At the two-day meeting at FIFA's Zurich headquarters, Carrard's proposals will be presented to the body's top brass -- minus its suspended president and vice president, Sepp Blatter and Michel Platini, the highest-profile casualties of the chaos within the organisation.
FIFA's executive committee can demand changes to the reform plan, but if approved the package will be sent for adoption at a meeting of FIFA's 209-member associations on February 26, when Blatter's replacement will also be chosen.
A FIFA official, who requested anonymity, said that if the reforms are approved quickly this week, "it means their content is inadequate and won't change much.
"However, if there is a debate, it's a good sign."
The source's comments point to the main obstacle facing the reform effort: it must be approved by individuals who may be accustomed to FIFA's well-documented rotten ways.
In a preliminary report in October, Carrard's panel floated the prospect of capping presidential terms at 12 years and barring those over 74 from serving on the executive committee.
It further suggested that compensation for senior officials be published annually and audited by an independent body.

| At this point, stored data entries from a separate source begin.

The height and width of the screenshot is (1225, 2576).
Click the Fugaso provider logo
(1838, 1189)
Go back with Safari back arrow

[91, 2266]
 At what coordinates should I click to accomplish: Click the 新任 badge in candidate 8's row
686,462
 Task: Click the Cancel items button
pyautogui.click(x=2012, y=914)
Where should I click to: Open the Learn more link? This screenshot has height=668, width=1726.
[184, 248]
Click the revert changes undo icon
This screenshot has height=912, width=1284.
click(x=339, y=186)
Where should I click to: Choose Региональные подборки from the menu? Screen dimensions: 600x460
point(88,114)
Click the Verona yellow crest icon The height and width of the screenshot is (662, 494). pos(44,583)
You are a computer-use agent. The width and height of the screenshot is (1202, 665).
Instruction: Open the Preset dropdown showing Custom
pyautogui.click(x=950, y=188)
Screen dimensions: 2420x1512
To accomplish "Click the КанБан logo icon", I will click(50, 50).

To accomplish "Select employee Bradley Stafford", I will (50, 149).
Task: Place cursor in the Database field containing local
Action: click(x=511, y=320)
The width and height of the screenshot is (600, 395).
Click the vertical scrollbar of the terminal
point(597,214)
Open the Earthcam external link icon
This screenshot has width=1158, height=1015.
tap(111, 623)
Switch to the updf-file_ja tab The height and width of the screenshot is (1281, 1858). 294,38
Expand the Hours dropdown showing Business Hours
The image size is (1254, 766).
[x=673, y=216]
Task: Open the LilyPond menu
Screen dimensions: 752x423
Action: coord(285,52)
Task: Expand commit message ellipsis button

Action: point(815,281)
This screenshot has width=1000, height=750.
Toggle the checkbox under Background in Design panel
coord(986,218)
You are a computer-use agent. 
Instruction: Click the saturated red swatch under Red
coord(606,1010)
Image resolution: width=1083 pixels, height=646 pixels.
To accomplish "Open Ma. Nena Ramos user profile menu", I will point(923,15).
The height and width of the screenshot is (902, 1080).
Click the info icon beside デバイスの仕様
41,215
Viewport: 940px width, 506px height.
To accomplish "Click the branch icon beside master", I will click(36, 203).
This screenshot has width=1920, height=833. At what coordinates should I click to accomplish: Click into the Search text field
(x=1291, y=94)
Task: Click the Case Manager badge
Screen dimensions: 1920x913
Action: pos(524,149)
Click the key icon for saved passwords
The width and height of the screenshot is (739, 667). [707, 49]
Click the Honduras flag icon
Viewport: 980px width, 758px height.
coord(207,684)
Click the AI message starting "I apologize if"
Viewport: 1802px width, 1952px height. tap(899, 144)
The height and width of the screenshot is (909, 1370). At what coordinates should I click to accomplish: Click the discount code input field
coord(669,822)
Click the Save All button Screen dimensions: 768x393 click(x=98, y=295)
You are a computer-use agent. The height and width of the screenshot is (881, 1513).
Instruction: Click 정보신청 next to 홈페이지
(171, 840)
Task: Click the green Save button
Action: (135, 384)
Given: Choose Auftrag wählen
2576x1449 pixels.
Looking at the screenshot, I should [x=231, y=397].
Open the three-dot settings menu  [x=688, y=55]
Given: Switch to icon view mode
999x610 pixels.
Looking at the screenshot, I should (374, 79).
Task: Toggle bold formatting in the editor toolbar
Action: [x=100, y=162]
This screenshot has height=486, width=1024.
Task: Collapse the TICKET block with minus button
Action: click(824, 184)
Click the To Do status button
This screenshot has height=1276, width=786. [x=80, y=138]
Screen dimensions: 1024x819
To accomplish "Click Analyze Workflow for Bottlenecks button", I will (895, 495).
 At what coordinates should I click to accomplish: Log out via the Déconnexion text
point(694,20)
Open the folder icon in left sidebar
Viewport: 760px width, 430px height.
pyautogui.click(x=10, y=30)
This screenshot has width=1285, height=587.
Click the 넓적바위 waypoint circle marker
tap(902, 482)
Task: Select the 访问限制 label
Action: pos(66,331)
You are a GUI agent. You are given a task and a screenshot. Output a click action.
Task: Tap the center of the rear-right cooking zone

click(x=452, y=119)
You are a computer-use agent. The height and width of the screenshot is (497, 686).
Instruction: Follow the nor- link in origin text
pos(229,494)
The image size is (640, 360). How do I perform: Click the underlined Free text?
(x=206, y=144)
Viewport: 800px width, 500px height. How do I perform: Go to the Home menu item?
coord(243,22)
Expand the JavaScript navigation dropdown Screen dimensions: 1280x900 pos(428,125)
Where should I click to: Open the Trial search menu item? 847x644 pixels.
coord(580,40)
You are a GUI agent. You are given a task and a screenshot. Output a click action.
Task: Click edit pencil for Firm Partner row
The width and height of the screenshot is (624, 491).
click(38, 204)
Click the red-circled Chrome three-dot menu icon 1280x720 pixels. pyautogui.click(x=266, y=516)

The executive committee would also be stripped of some powers.
Whether or not those reforms will ever come into force is not yet clear.
But some say that despite Carrard's strong credentials, his mission is destined to fail, as his panel is dominated by FIFA-insiders, a clear departure from the lauded IOC clean-up team he led in the past.
"What is actually needed is an independent set of executives that have no ties in world football, walking in and cleaning this place up," said Declan Hill, author of 'The Fix: soccer and organised crime'.
Hill, an expert on corruption in FIFA, described the Carrard panel as "an appearance of change, an appearance of reform.
That sentiment echoes calls from some of the major corporations which sponsor the World Cup.
Visa, McDonald's, Coca-Cola, and Budweiser's parent company Anheuser-Busch have all issued demands for outside figures to lead the rescue effort at FIFA.
On the eve of the much-anticipated meeting, Transparency International's chief Cobus de Swardt predicted Carrard's committee "will likely avoid taking some hard decision about changing the way FIFA does business", because doing so could affect the committee members themselves.
Whatever gets decided in Zurich, the glaring absences of Blatter and Platini will likely overshadow the meeting.
Both men have been implicated in a criminal corruption probe by Swiss prosecutors, which triggered 90-day suspensions imposed by FIFA's ethics committee.
FIFA's in-house court will decide this month whether to enforce tougher penalties urged by ethics investigators, including possible life-time bans from football.
Defences and appeals by both men are pending, but Platini's chances of succeeding Blatter as FIFA's president seemingly grow more remote each week.
The European football chief had been the favourite to win the vote, backed by the support of UEFA.
Meanwhile, the five approved candidates continue to make their case ahead of the poll.
Platini's deputy at UEFA, Gianni Infantino, told AFP in India at the weekend that he would start the clean up at FIFA on "day one" as president.
Prince Ali bin Al Hussein of Jordan, ex-French diplomat Jerome Champagne, South African business tycoon Tokyo Sexwale and Asia's football chief Sheikh Salman bin Ebrahim Al Khalifa round out the group of candidates.
Their reactions to the Carrard reform plan will be closely watched by those calling for sweeping change within world football.